TASK DETAILS:
Rewrite every one of the records below, swapping "Record Payment" for "Submit Payment" and leaving everything else unchanged. Omit the pictures from your answer.

DATA LINES:
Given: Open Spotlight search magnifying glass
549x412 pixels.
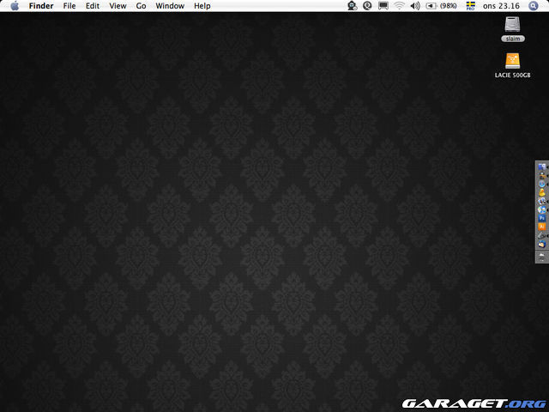Looking at the screenshot, I should tap(534, 6).
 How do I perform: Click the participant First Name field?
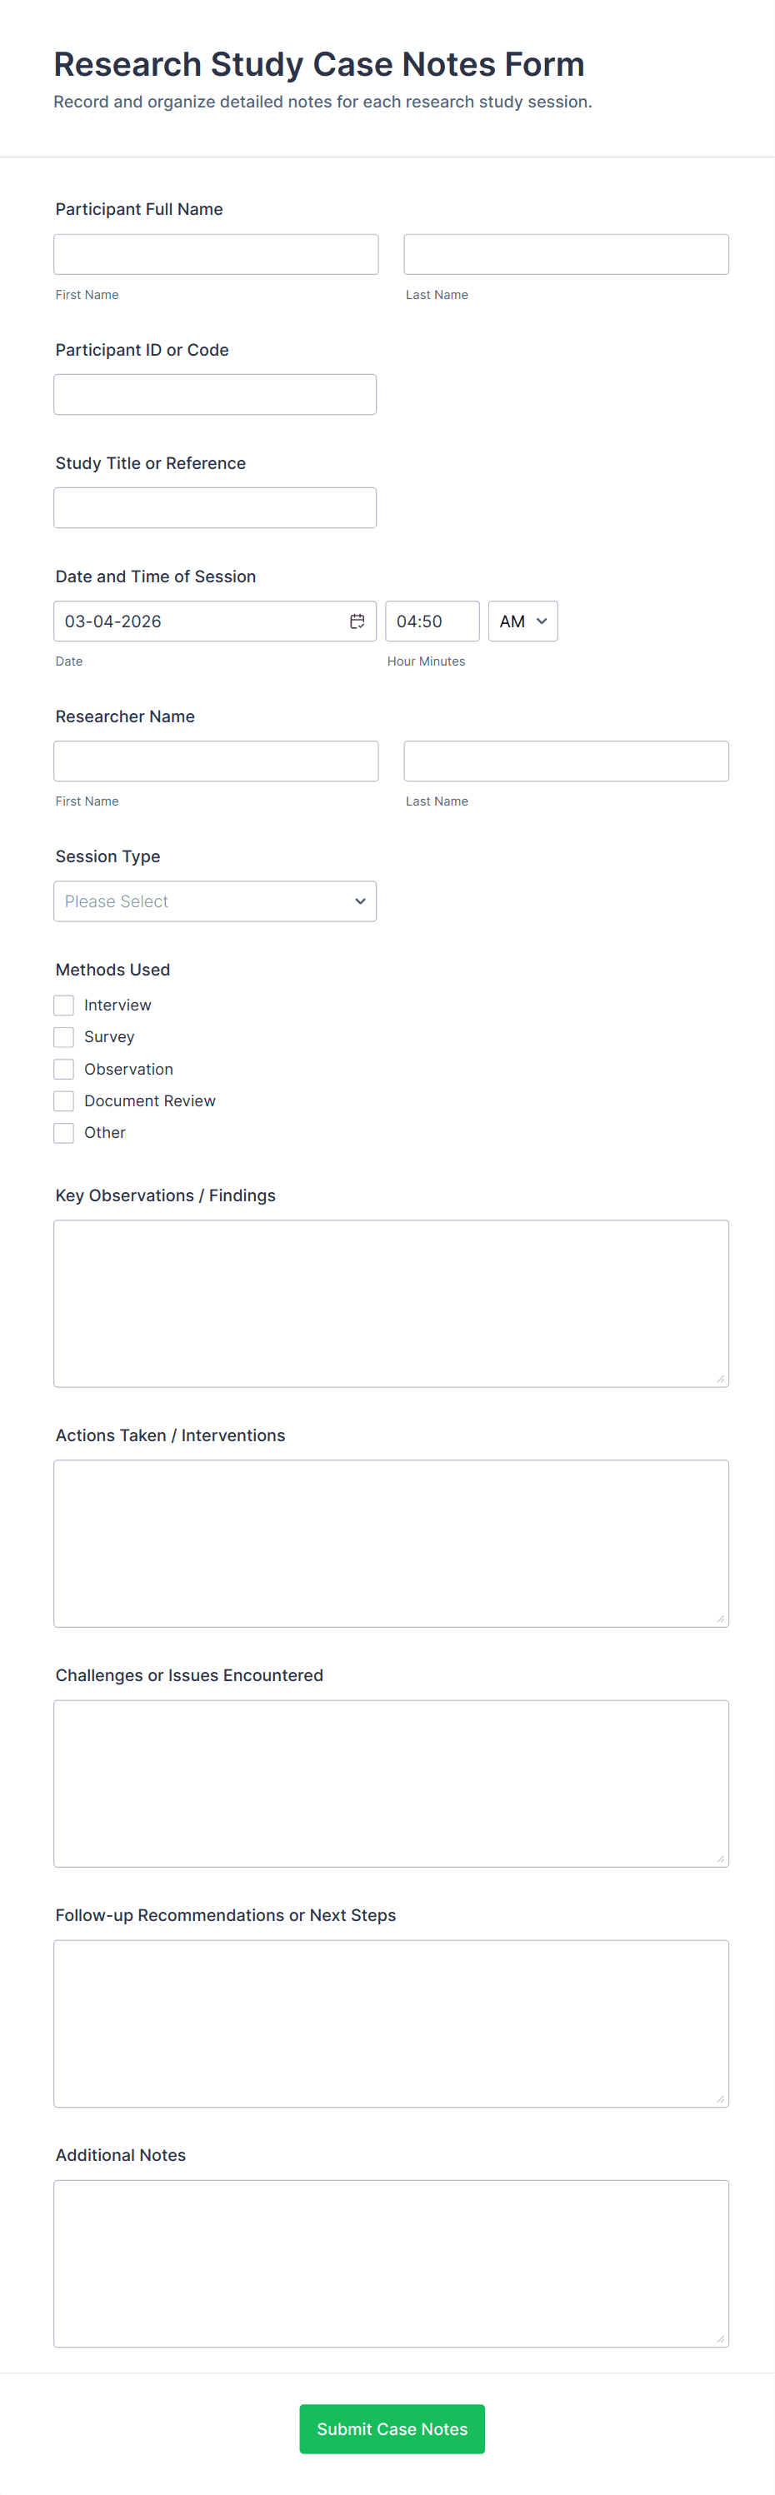coord(216,254)
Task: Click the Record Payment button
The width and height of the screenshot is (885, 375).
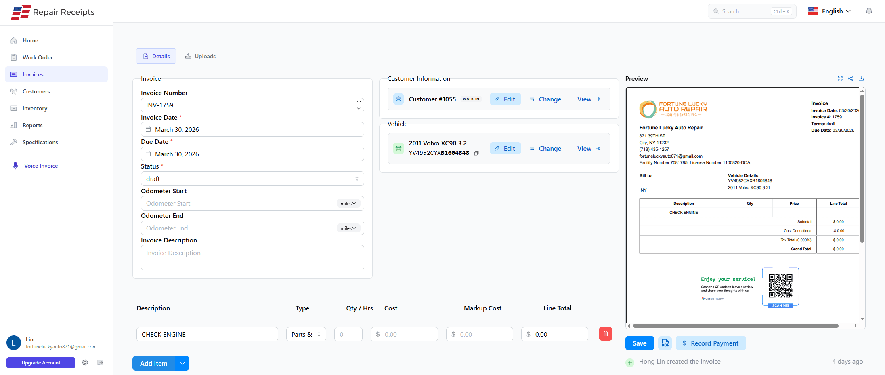Action: coord(710,343)
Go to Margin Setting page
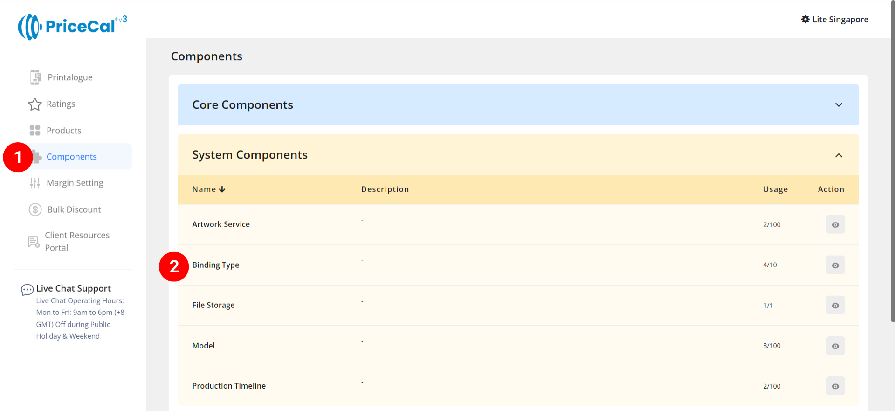Screen dimensions: 895x411 point(75,183)
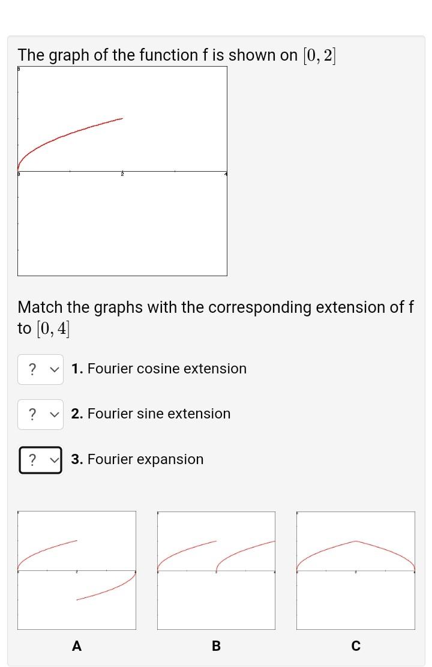The width and height of the screenshot is (432, 667).
Task: Expand the chevron in the first answer selector
Action: [x=53, y=369]
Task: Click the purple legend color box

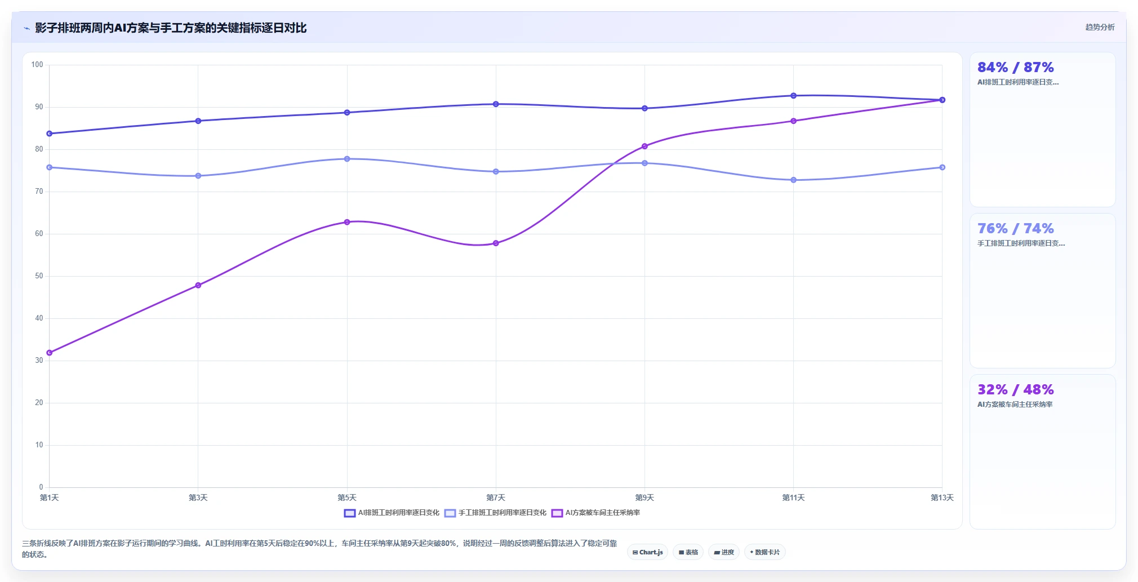Action: coord(557,513)
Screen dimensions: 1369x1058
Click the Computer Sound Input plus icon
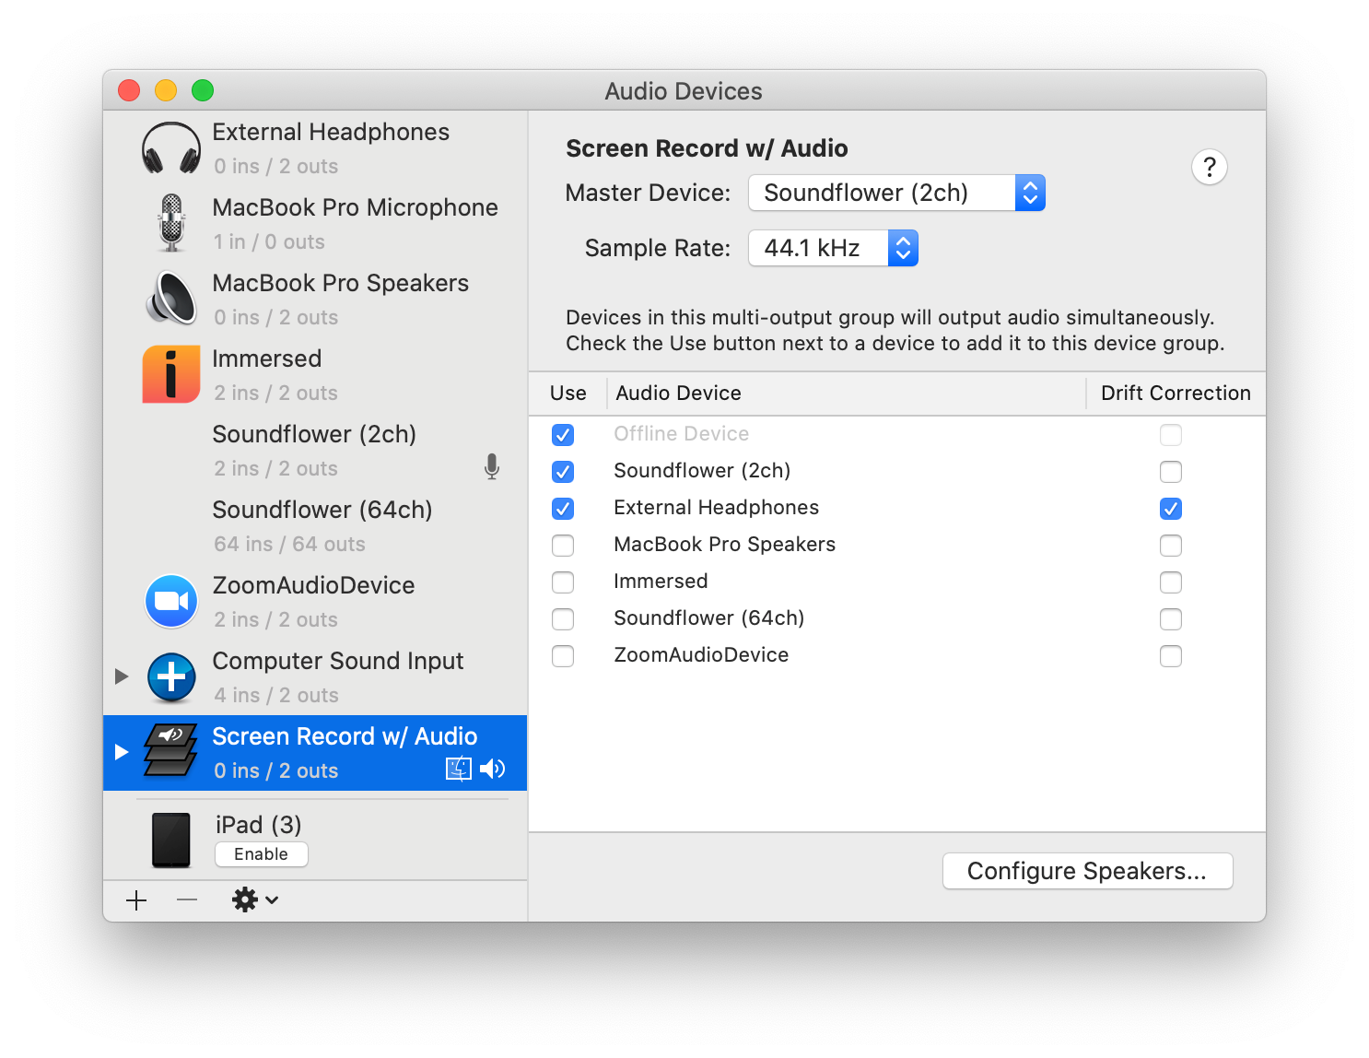(170, 676)
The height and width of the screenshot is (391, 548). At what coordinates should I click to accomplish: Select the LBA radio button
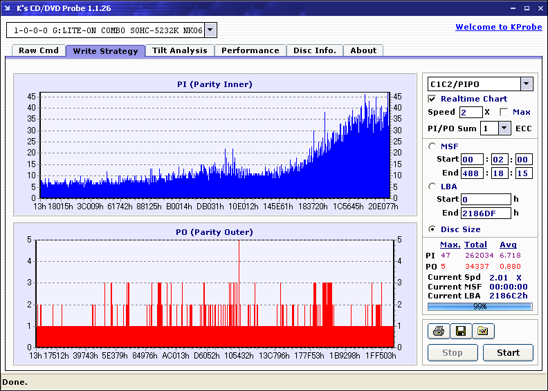point(432,186)
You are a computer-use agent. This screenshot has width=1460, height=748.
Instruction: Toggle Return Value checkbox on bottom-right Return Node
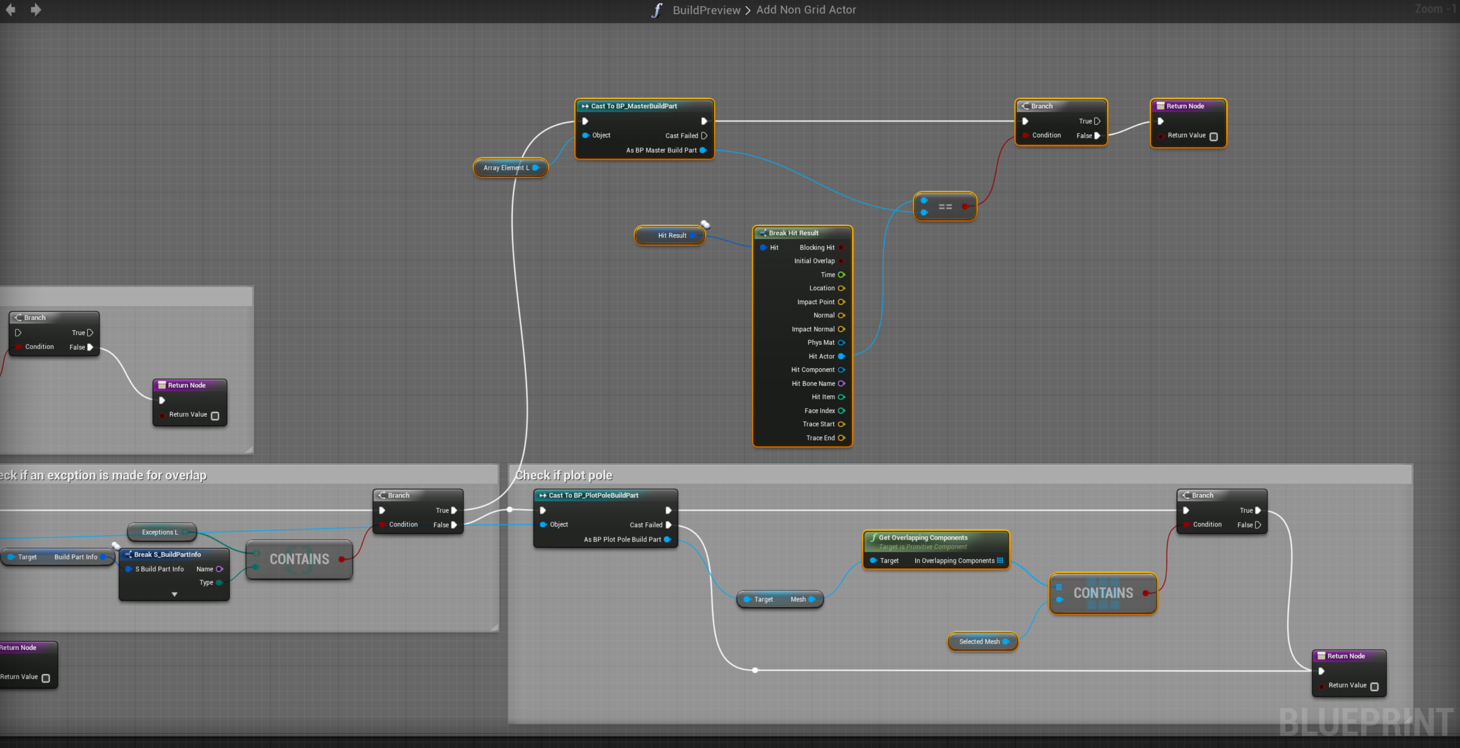1374,686
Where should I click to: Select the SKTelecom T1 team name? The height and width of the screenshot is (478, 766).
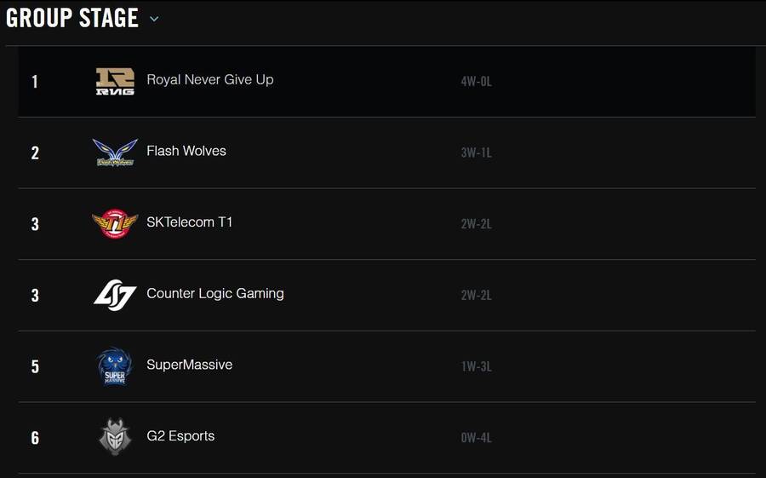point(190,222)
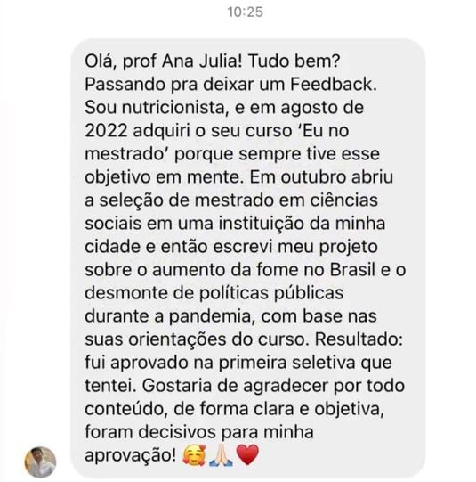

EXERCISE SOLUTION:
Given: Open Spotlight search magnifying glass
549x412 pixels.
Looking at the screenshot, I should tap(534, 6).
 How do I perform: Click the participant First Name field?
coord(216,254)
Task: Click the Submit Payment button
The width and height of the screenshot is (885, 375).
Action: coord(710,343)
Go to Margin Setting page
Screen dimensions: 895x411 point(75,183)
The width and height of the screenshot is (432, 667).
Task: Expand the chevron in the first answer selector
Action: [x=53, y=369]
Task: Click the purple legend color box

Action: coord(557,513)
Screen dimensions: 1369x1058
Click the Computer Sound Input plus icon
(170, 676)
The height and width of the screenshot is (391, 548). At what coordinates should I click to accomplish: Select the LBA radio button
point(432,186)
You are a computer-use agent. This screenshot has width=1460, height=748.
Instruction: Toggle Return Value checkbox on bottom-right Return Node
1374,686
Where should I click to: Select the SKTelecom T1 team name? The height and width of the screenshot is (478, 766).
point(190,222)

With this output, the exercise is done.